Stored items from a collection
•••••
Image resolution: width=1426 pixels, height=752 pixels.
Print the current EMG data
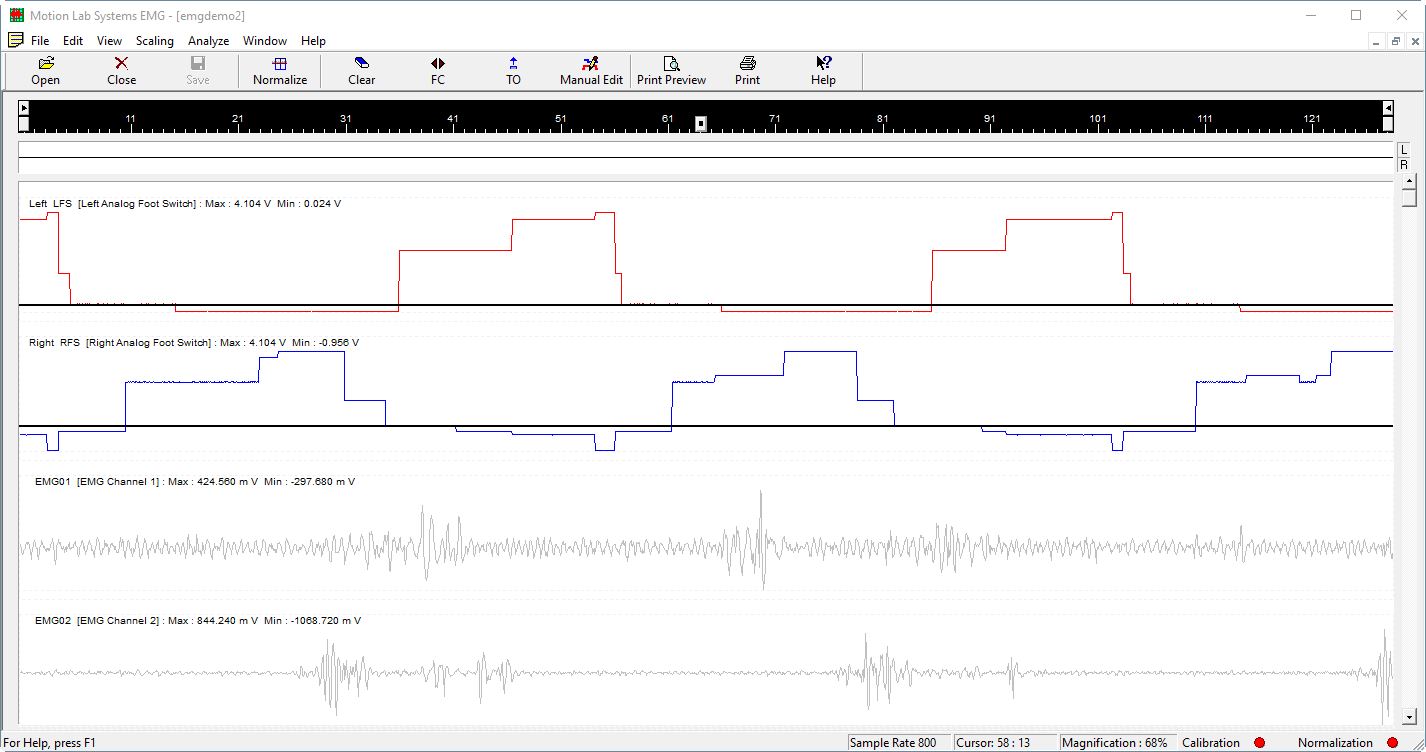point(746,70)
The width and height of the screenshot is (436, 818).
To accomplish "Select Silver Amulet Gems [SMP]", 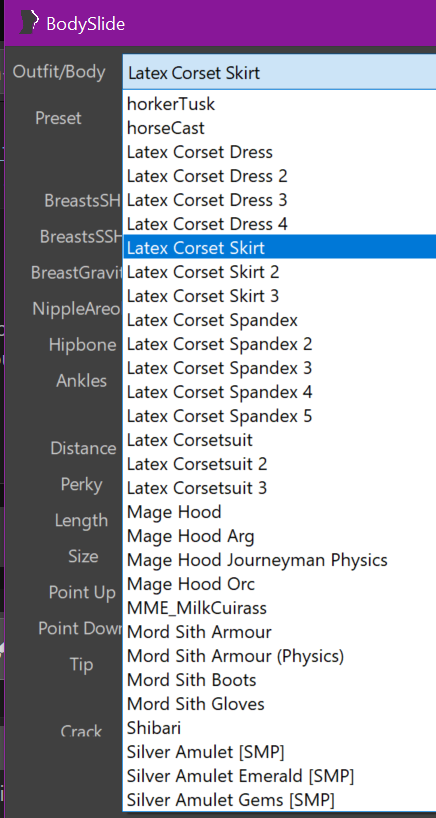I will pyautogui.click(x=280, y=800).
•••••
> **About this exercise**: A complete answer lists each line of the data that holds the word "height".

> **Answer area**:
Image resolution: width=1426 pixels, height=752 pixels.
The width and height of the screenshot is (436, 818).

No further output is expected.